Adrian now rides a bike. A few weeks ago we brought out Ingrid’s old balance bike for him to try. He loved it from the very first moment, and “got it” almost immediately. At the very beginning he just walked with the bike between his legs. A day or two later he was rolling. Now he’s hooked. He rides it to and from nursery and school; he accompanies me to the supermarket on it; he goes out riding just for fun.
Now he’s so confident on it that he’s experimenting. “Look, I can ride like this!” And “like this” may mean that he keeps pushing with only one foot and holds the other one in the air, or holds both of them up, or goes backwards.
And he’s fast. When he dawdles, looking at stuff we pass, then he gets on about as fast as I walk. When he decides to go fast, I have to run to keep up.

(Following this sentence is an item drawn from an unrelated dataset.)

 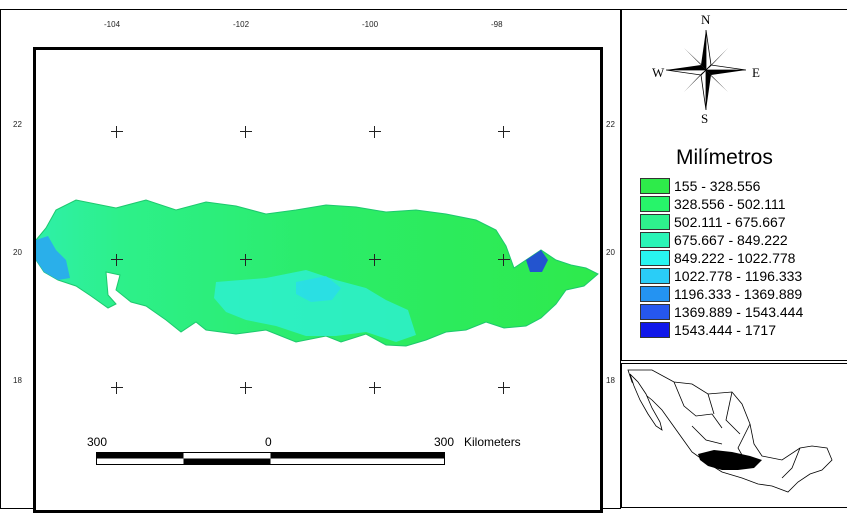 What do you see at coordinates (735, 258) in the screenshot?
I see `legend-item-label: 849.222 - 1022.778` at bounding box center [735, 258].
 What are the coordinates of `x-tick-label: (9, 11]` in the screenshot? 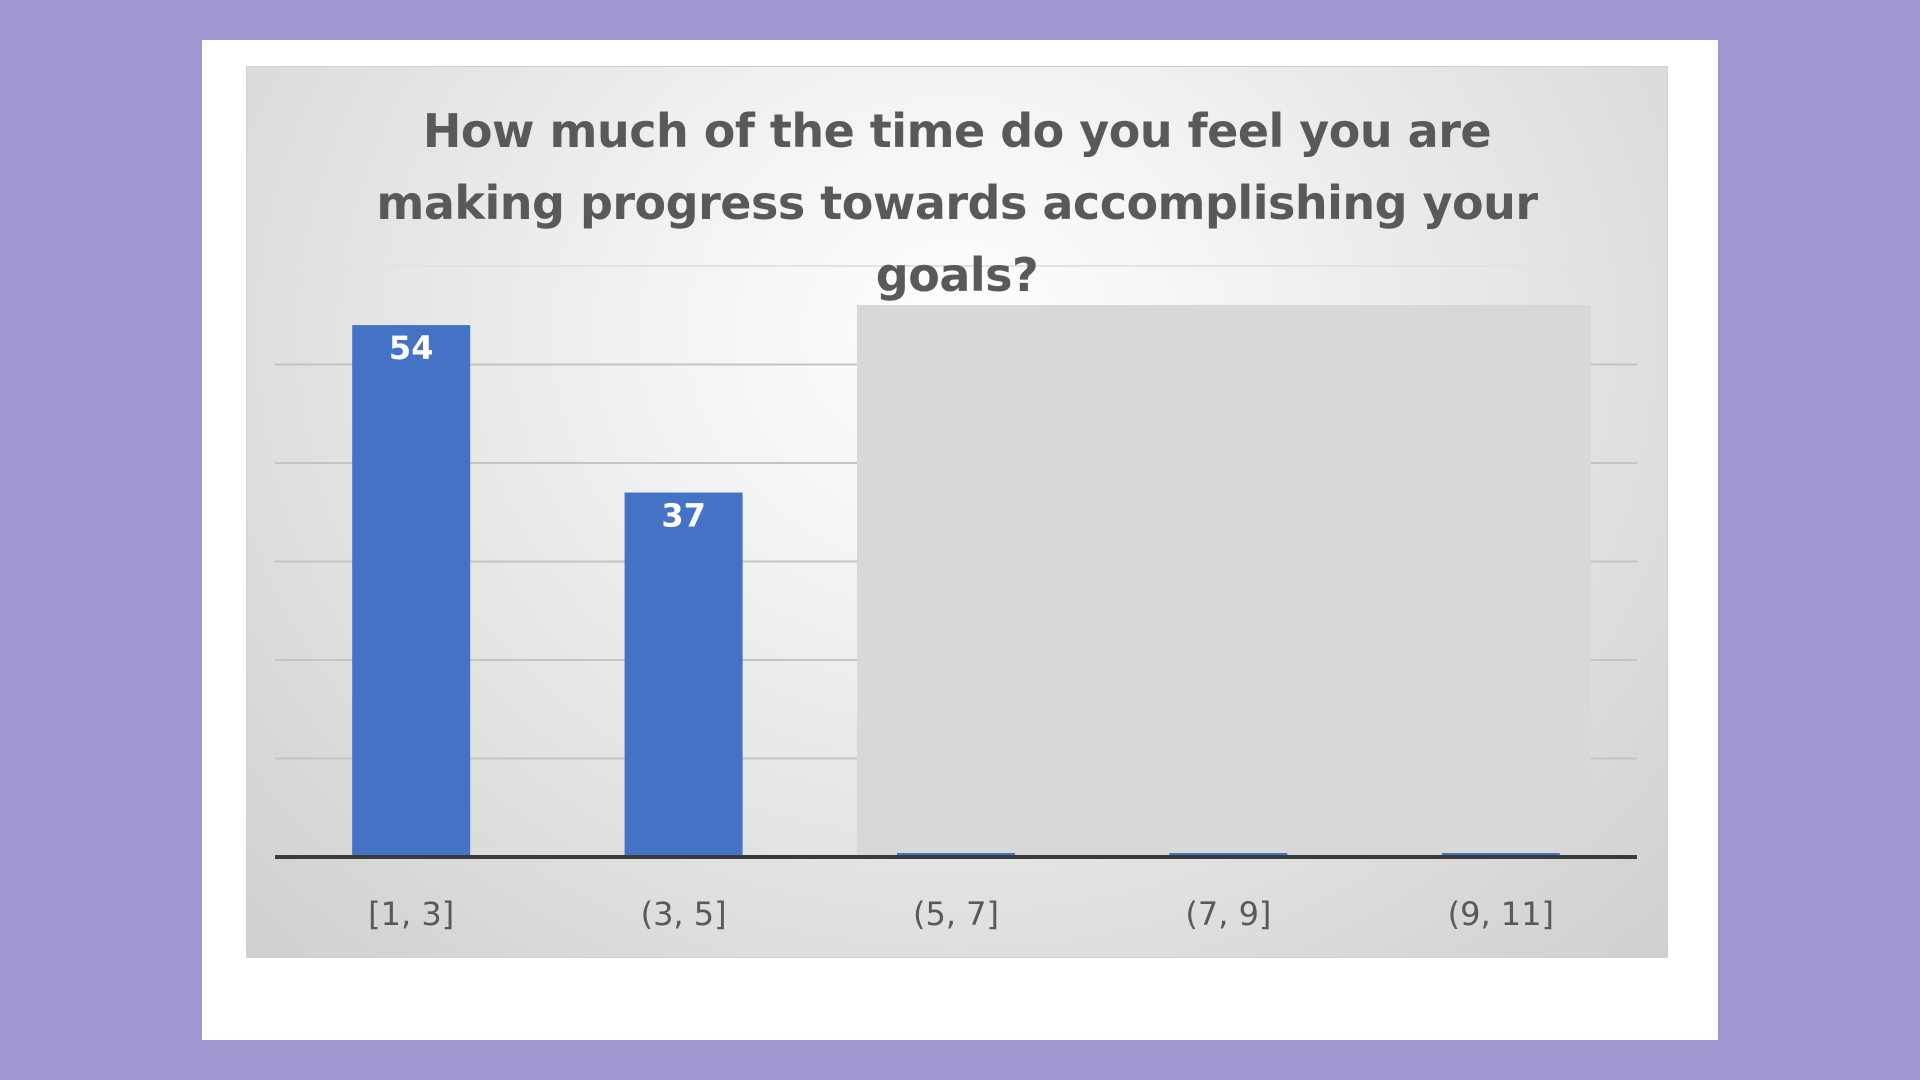 It's located at (1501, 914).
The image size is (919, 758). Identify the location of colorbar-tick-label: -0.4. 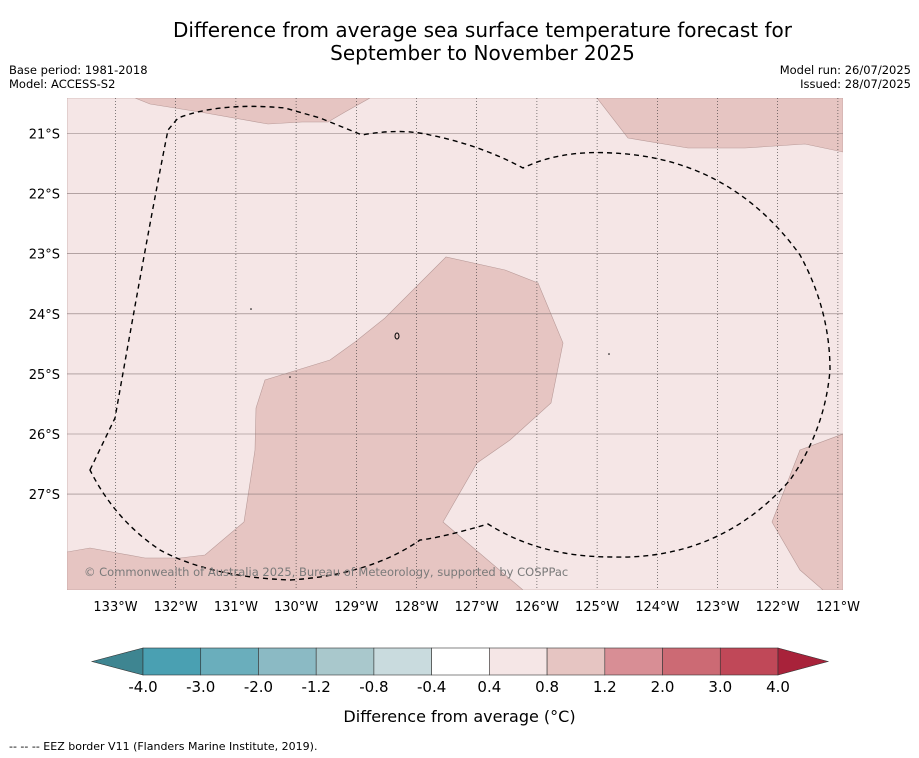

Speaking of riding, Adrian has definitely gotten over much of his fear of animals. When Ingrid’s riding lessons started in January, he was really scared, almost terrified of the horses. I had to hold him almost all the time, and when I didn’t, he cowered in a spot where he could see me but be as far as possible from the horses.
Now, believe it or not, he is OK with riding a pony himself. Earlier this week we spent a few days at a farm, and he rode their Shetland pony (with someone leading it of course). He also sat in a rabbit enclosure and fed them dandelion leaves from his hand.
So while it is kind of inconvenient to have to take him along for Ingrid’s riding lessons each time, it’s been very useful practice for him.
This Thursday he gave up his dummy. For a long time already he had only been using it to fall asleep at night, and I had already been thinking that it’s time to stop. So when we found out his friend Hanna was quitting at Easter, I decided Adrian would do the same.
There is a tradition in Stockholm for kids to give their dummies to the kittens at Skansen, an open air museum. They used to have huge colour co-ordinated garlands of dummies there. Those seemed to be gone now. Instead there is a neat little machine where the kids put in their dummies and press a button and then watch it go through a chute, up a slope on a little wagon, etc., and then in to an enclosure with homeless cats.
Adrian was not bothered at all. When he goes to bed in the evening, he finds it a bit difficult to calm down without the dummy. He tells me it’s “hard to sleep”, and it takes him somewhat longer than usual. But that’s it.
- Pretending he’s a baby. He likes to play “mummy daddy baby”. But sometimes he also just likes to talk like a baby, or crawl like a baby, or be spoon fed like a baby.
- Building with Lego. He has very precise stories to tell about seemingly simple constructions. A lump with three longer pieces sticking out is a diving tower with three platforms, one for kids, one for me, one for Eric. Another lump with two long pieces is a flying car. (Not an airplane.)
- Splashing in puddles.
- Playing with water while I’m doing the dishes.
- Reading. When he’s upset or tired, his go-to solution is to ask me to read for him.
- Making art with glitter glue.
- Drawing. He no longer makes tangles – now it’s mostly roughly circular shapes, often coloured in, sometimes joined by lines.
Random fact: He often speaks very loudly for some reason, and both Eric and I keep telling him to please not shout.